To make sure we are primed for success, our planning department is working on an urban renewal plan for the area (and remember, the last time we did an urban renewal plan, it got us the Wynn resort!), and planning for enhanced roadway infrastructure to provide better access.
This will complement the enhanced transit options that we are advocating and planning for, and will soon see.
Imagine biking from the new stadium to the pedestrian footbridge over to the Assembly T station, and then taking the orange line into Boston. Or walking from the new playground down the river walk and getting on the Silver Line at the Wynn and heading to North Station.
I hope that you will all join me in making this vision a reality, to benefit our kids and our community for generations to come. We have more to offer than any of us might have imagined even a few years ago, and I cannot wait to see our potential in this area realized.

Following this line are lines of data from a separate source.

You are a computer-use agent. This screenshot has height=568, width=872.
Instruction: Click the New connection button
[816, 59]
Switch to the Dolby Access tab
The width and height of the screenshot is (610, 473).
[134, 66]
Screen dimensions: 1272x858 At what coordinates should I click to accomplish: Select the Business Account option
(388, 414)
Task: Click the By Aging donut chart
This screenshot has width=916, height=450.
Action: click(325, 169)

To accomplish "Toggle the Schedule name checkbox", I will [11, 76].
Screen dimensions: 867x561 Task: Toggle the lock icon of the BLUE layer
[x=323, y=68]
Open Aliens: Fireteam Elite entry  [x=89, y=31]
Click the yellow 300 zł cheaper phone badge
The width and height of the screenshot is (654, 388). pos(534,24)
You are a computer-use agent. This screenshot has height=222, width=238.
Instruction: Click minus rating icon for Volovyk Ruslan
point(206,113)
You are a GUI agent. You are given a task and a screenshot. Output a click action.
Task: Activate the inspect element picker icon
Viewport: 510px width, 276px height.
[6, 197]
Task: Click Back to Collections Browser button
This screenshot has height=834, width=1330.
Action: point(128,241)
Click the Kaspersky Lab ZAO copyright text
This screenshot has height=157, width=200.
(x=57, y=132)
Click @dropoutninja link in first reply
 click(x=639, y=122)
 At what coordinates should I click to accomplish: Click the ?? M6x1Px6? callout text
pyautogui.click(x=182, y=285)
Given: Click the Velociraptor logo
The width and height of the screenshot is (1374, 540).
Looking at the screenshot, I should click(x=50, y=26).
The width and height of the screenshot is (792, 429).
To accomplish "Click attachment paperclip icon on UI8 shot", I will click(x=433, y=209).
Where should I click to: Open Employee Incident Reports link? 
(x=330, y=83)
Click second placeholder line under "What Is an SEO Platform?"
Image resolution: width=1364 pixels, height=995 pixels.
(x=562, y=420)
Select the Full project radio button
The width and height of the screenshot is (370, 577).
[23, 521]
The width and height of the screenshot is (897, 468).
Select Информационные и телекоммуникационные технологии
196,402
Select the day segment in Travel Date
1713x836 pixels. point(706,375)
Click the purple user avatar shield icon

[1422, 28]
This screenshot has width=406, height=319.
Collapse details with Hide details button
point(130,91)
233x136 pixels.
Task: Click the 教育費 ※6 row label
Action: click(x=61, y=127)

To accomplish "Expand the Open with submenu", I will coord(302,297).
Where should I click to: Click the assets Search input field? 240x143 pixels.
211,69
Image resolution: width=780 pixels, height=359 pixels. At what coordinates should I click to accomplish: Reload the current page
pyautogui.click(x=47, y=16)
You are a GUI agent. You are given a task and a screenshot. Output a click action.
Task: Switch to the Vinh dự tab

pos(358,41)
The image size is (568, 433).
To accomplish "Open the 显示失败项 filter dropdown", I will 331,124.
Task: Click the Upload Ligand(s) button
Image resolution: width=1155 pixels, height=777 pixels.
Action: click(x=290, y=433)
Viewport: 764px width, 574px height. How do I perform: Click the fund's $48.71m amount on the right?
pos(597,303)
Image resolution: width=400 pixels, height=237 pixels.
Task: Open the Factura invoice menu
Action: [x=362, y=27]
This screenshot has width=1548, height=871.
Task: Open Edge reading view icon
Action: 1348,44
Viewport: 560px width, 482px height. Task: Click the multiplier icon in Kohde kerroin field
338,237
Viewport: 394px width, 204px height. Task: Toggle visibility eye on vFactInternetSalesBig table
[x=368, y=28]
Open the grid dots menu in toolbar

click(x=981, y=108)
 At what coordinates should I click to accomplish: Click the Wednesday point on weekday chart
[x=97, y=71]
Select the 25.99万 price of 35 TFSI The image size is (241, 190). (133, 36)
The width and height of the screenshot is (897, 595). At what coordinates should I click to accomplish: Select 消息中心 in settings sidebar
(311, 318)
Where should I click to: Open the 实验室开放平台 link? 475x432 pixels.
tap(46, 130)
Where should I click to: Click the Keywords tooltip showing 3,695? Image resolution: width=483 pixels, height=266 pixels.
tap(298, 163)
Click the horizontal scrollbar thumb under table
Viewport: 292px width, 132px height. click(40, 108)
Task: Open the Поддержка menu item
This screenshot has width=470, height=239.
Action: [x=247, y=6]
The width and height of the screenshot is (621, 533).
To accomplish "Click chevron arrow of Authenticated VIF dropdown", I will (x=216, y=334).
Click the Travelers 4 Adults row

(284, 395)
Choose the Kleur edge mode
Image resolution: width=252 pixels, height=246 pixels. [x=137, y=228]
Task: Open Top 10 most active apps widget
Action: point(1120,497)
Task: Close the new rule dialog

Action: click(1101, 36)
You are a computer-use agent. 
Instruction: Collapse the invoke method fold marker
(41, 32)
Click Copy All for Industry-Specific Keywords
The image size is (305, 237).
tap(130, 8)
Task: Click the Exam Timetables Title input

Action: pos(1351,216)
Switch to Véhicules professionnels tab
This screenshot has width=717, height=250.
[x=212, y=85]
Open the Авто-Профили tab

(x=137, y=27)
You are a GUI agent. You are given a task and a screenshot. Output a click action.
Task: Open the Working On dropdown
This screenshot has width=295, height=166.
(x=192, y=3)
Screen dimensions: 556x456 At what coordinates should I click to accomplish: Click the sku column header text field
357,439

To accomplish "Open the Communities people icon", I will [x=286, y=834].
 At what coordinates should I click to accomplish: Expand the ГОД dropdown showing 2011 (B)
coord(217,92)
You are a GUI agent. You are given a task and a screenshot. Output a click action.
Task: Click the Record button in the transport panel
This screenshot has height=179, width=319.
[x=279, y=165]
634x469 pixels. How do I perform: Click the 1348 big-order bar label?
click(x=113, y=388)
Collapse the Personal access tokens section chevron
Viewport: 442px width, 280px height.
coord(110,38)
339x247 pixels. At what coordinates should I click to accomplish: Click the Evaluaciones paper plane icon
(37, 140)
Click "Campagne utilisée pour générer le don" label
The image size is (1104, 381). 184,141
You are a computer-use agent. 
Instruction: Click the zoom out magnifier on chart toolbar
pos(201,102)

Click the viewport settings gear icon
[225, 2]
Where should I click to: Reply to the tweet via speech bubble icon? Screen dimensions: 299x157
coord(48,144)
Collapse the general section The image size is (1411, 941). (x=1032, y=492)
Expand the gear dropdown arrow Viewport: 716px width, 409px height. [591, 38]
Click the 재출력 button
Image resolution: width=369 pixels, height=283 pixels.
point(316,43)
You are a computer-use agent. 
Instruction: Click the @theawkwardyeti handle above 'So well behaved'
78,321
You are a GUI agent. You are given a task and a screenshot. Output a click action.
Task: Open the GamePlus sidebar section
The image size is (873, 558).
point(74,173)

125 years ago our forefathers built a strong foundation based on the economic growth and momentum of the industrial revolution.
That community grew in wealth and population to become a proud city.
As we close out our 125th year, let us acknowledge our changing economy and embrace that change.
Smart transportation, smart housing, and smart growth are the keys to forward momentum over the next 125 years.
Let us embrace that change and this pivotal moment much like our forefathers did when they changed from the Town of Everett to the City of Everett, so many years ago.
Thank you and God Bless the City of Everett.